■ TASK TO COMPLETE
An exact copy of the records is needed; please leave the images out.

■ DATASET
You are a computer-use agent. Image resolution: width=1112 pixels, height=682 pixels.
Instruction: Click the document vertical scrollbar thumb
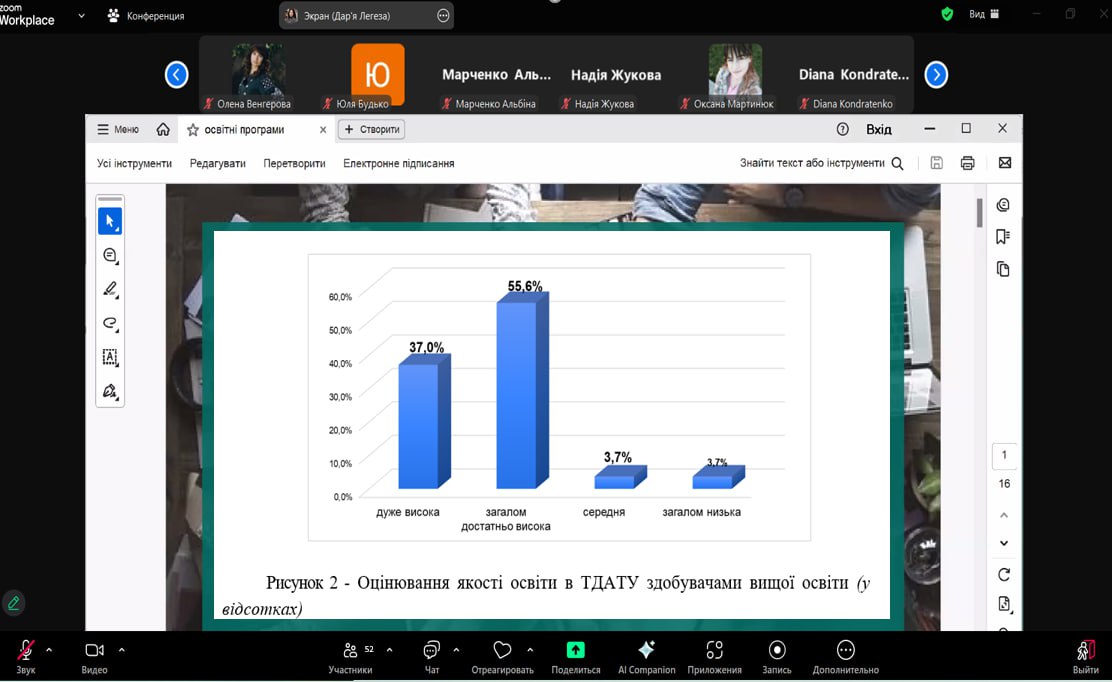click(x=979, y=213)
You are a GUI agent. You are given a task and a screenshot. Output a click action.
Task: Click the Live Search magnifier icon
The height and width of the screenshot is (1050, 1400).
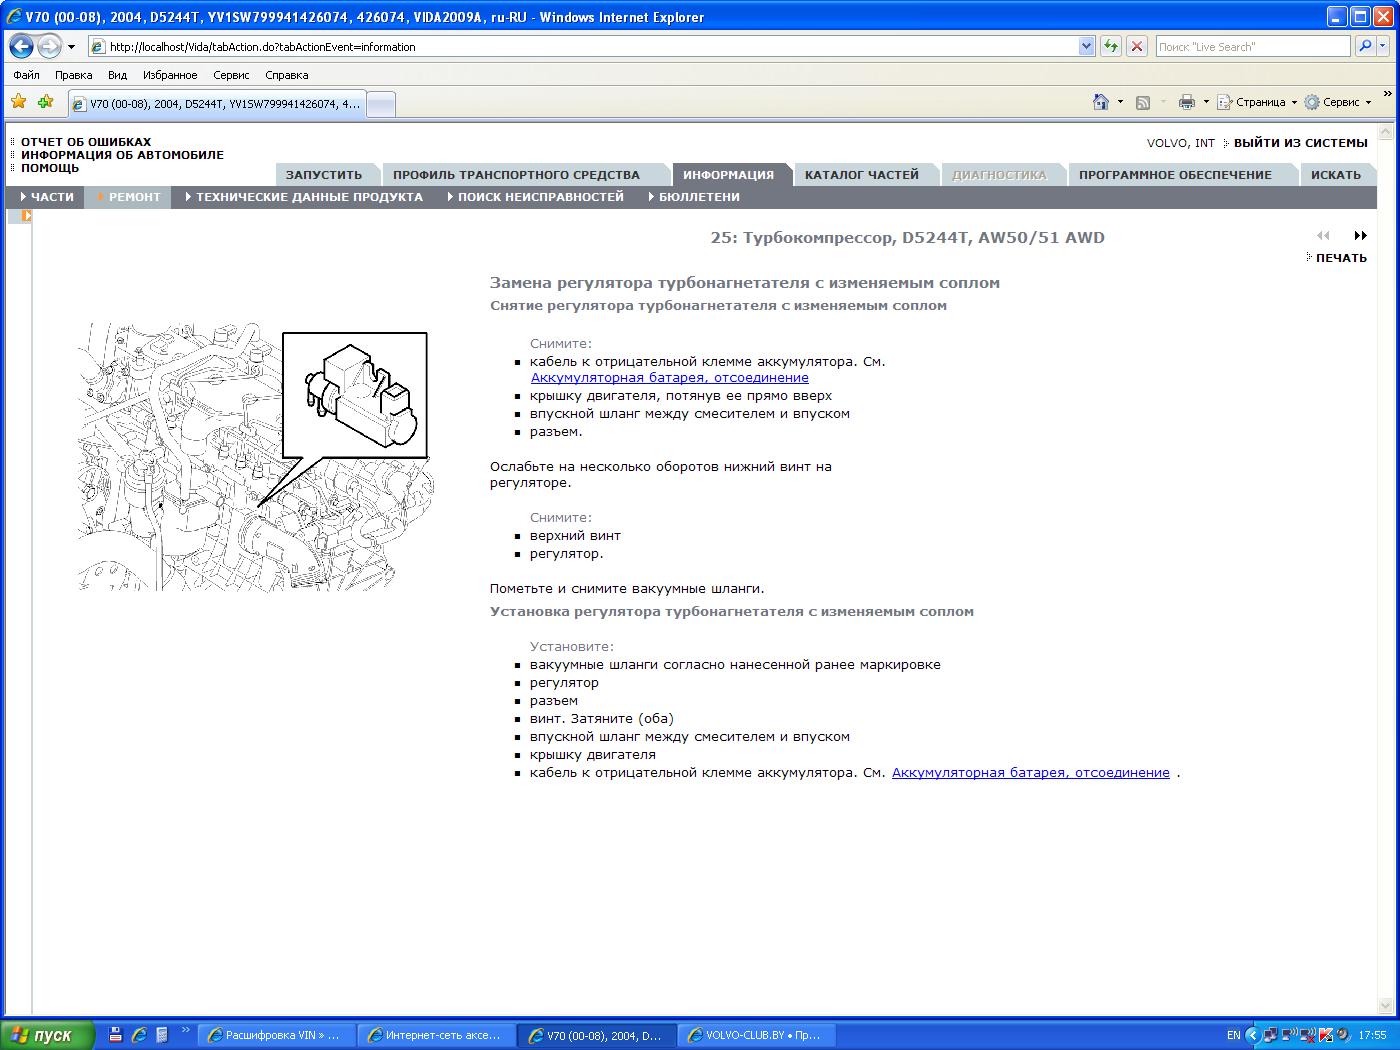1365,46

■ EXERCISE ANSWER
You are a computer-use agent. Image resolution: width=1112 pixels, height=682 pixels.
Instruction: Click the document vertical scrollbar thumb
click(x=979, y=213)
You are a GUI agent. You are given a task and a screenshot. Output a click action.
Task: Click the Live Search magnifier icon
The height and width of the screenshot is (1050, 1400).
1365,46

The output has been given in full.